I am a poet and a teacher, and the way I had been teaching literacy had nothing to do with my lived experience as a writer. In my class these days, we don't "finish" a lot of pieces. But we share and develop, revise recursively and stretch for that one great image/idea/line/moment. We may not remember all 17 rules of comma usage, but we know how to control the pace of a piece and how we want it to be read. We are working toward what Geoffrey Sirc calls an everyday aesthetic, "bringing art consciousness to everyday life" (117), stumbling upon "interesting, quirky, small-t truths" (118)--also, box logic, learning as invention not verification (attributed to Greg Ulmer), and the pedagogy of the curio cabinet.

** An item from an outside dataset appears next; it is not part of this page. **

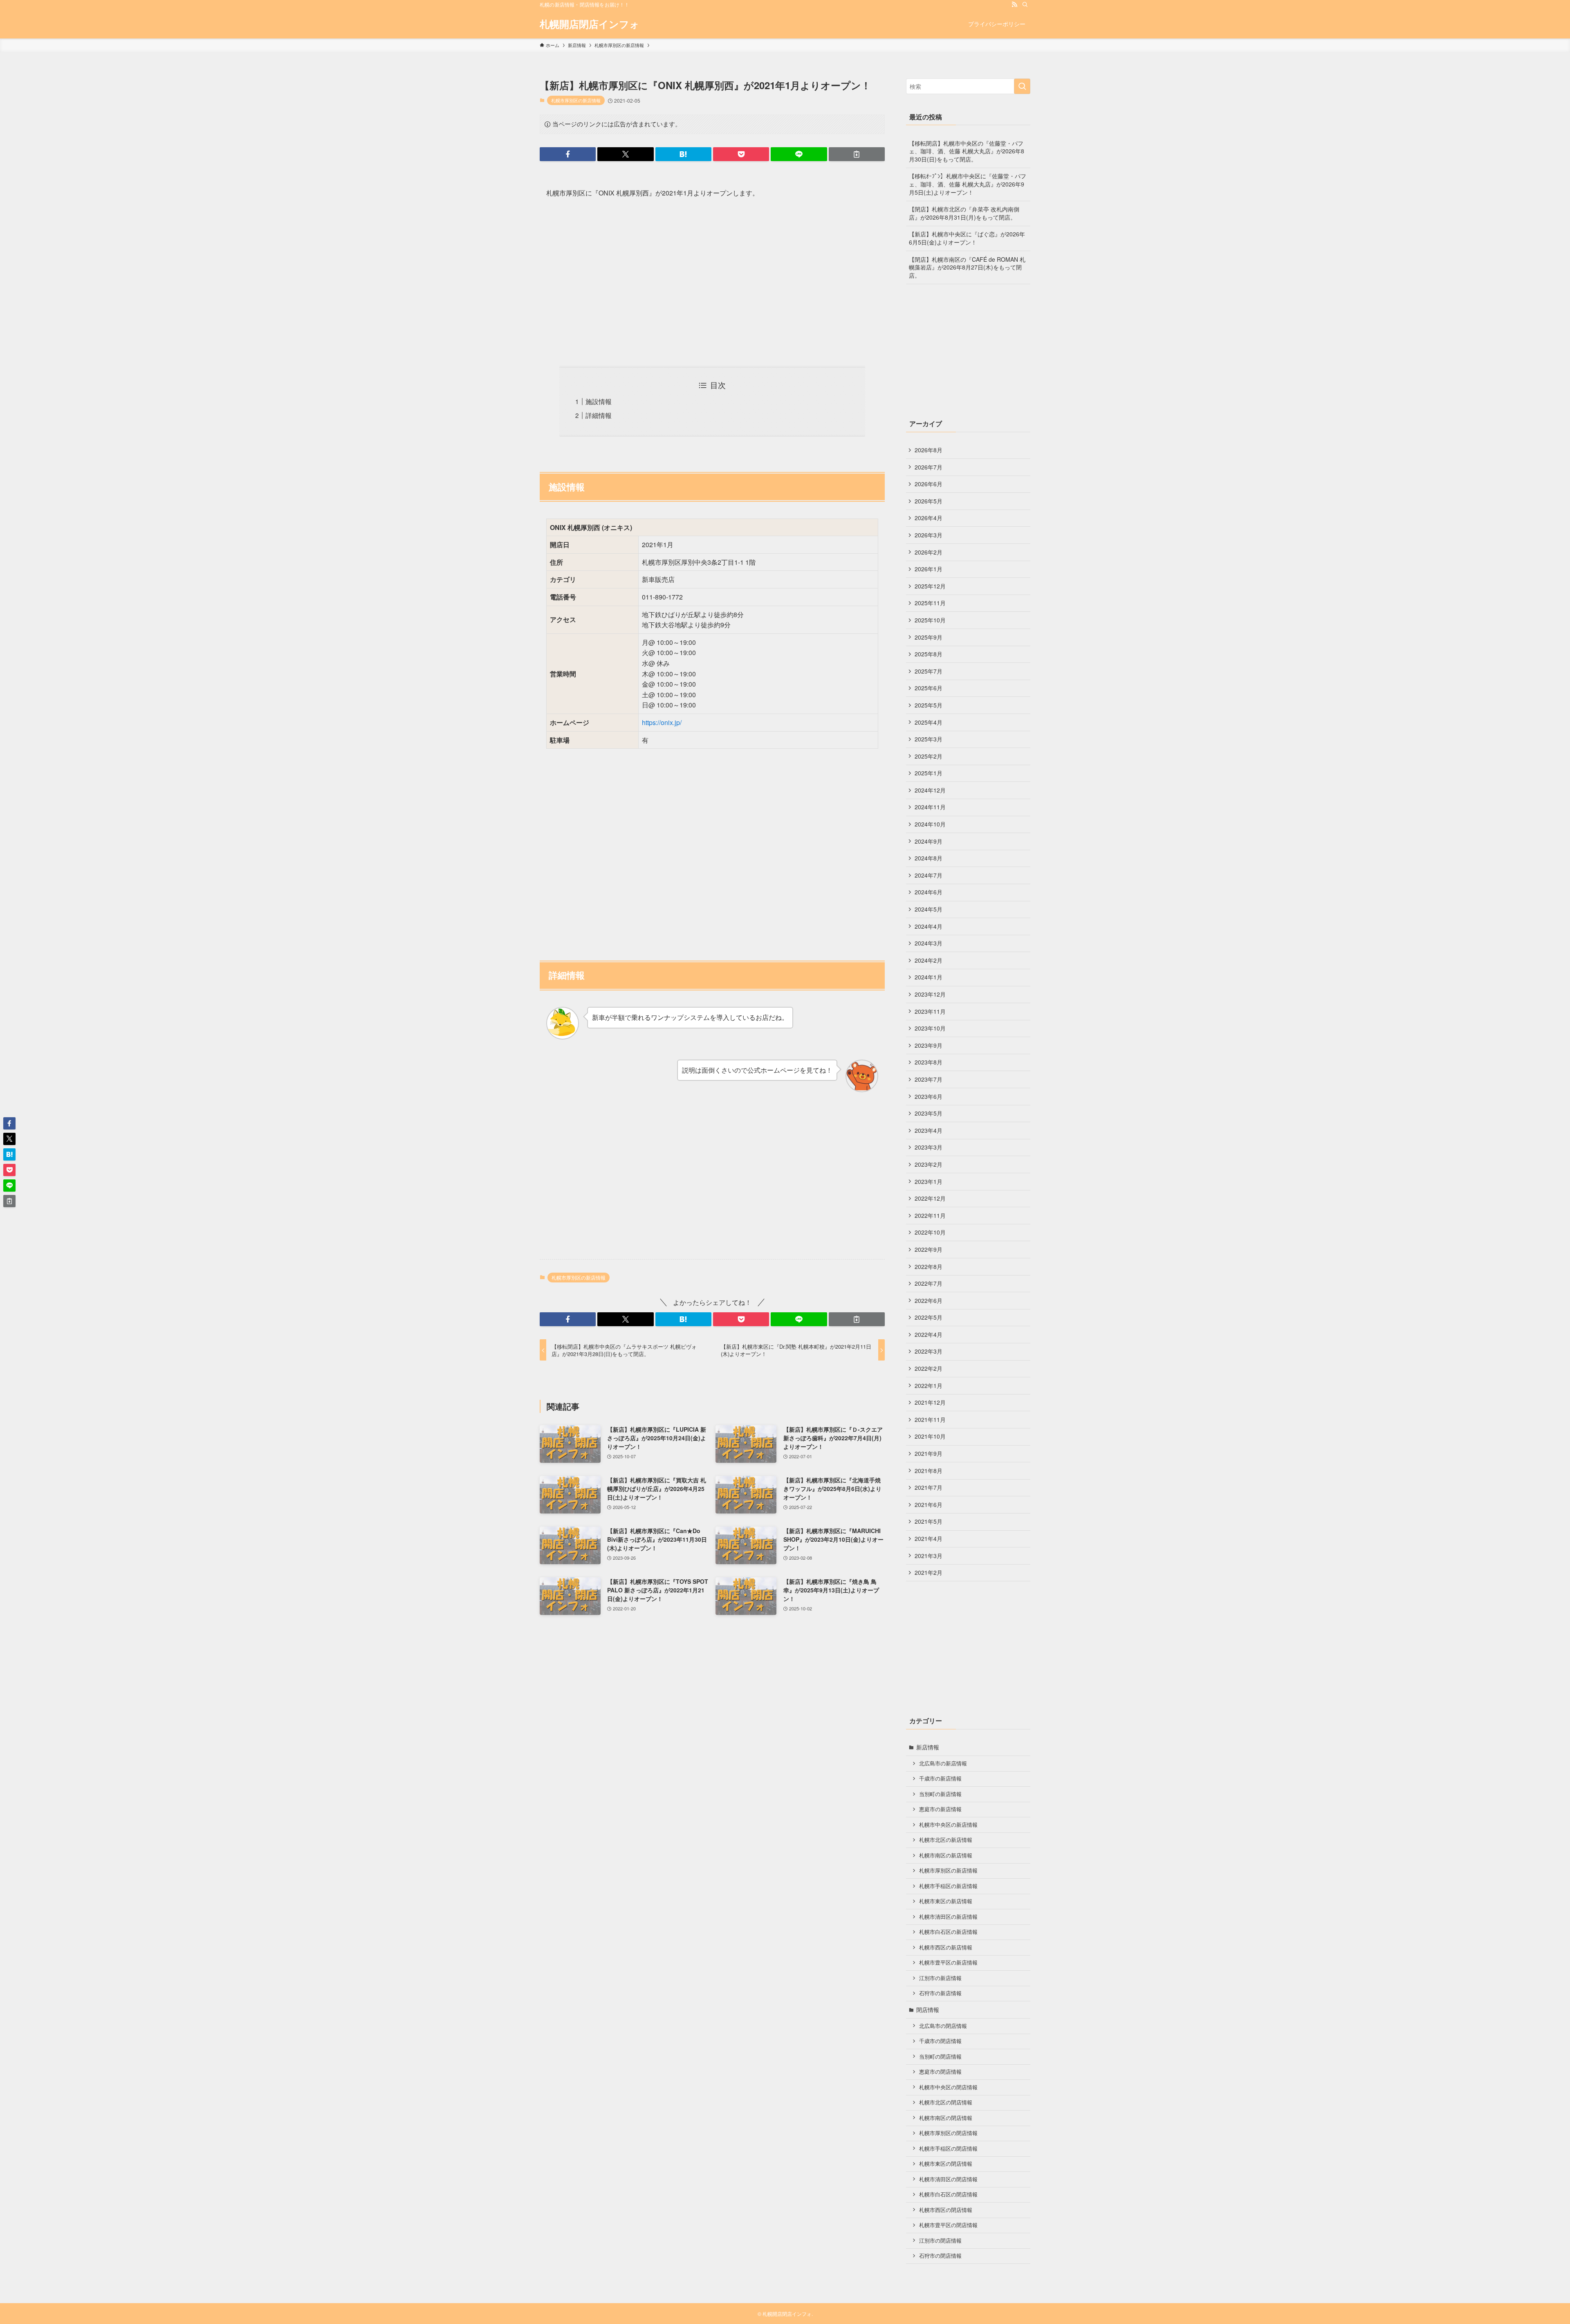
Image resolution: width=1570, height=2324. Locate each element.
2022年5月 (928, 1317)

In his Writing New Media chapter "Box-Logic," Sirc applies this aesthetic in his composition classroom. Following primarily the art of Joseph Cornell (although also citing Walter Benjamin and George Maciunas), Sirc suggests using digital spaces as Cornell used "boxes" to collect found objects that resonate with strong associations (both his and his audiences'): meaning making in the third space. In other words, the meaning of a work is derived from the associations arising from its organization or ordering of found objects, neither in the mind of the artist nor the viewer, but in a combination of both--the third space, or third mind. (Although I haven't read it, I'm told that Inquiry Based English Instruction also describes this kind of approach to teaching literacy.)
In Sirc's composition classroom, students start collaborative collections on high interest topics--or as Sirc puts it those topics that are "suffused with fascination" (116)--particularly rap and hip hop in his most popular project. They then work in research teams to collect images, audio files, and text-based artifacts related to their issue and annotate those artifacts, a process of "composition as craving" (117). Once the collection is compiled in a digital space (website/wiki/blog), patterns and supportable generalizations emerge. Students can be assigned individual writing tasks that address more traditional analytical, narrative, or descriptive modes of writing. Along the way, Sirc embeds best practices in research. Writing traditional 'citational prose', he argues, is a natural progression from this research process.
Sirc adopts a critical stance in promoting this pedagogy: "There's something increasingly untenable about the integrated coherence of college essayist prose, in which the easy falseness of a unified resolution gets prized over the richer, more difficult, de facto text the world presents itself as" (123). In fact, Sirc argues that English teachers are like museum curators: do the kinds of writing we include in our classrooms enshrine traditionally great works, or represent "a range of culturally valid forms" (126)? This is of course, binary thinking--a false dichotomy. We can do both, which Sirc almost acknowledges: "...my challenge...is to have these young people burnish not anthologized writers' essays but their own forms of powerful pensee, while, certainly, at the same time learning some kind of basic prose styling to help them avoid verbal pitfalls in formal settings" (128). I would argue that if Sirc really wants to raise his students' cultural and aesthetic capital, as he at one point contends, we may need to relax just a bit in our resistance to traditional forms.
In any case, here is a link to my example of a digital box collection as the beginning of a composition process. I intended to prove that the Disney Princesses were ruining my daughter's life, but I ended up reflecting on parenting. The collecting process changed my direction. Rick Beach has a clearer example of surveying how teachers are portrayed in Hollywood. His analysis is clearly more considered than mine and would better model possible analytical writing assignments for students.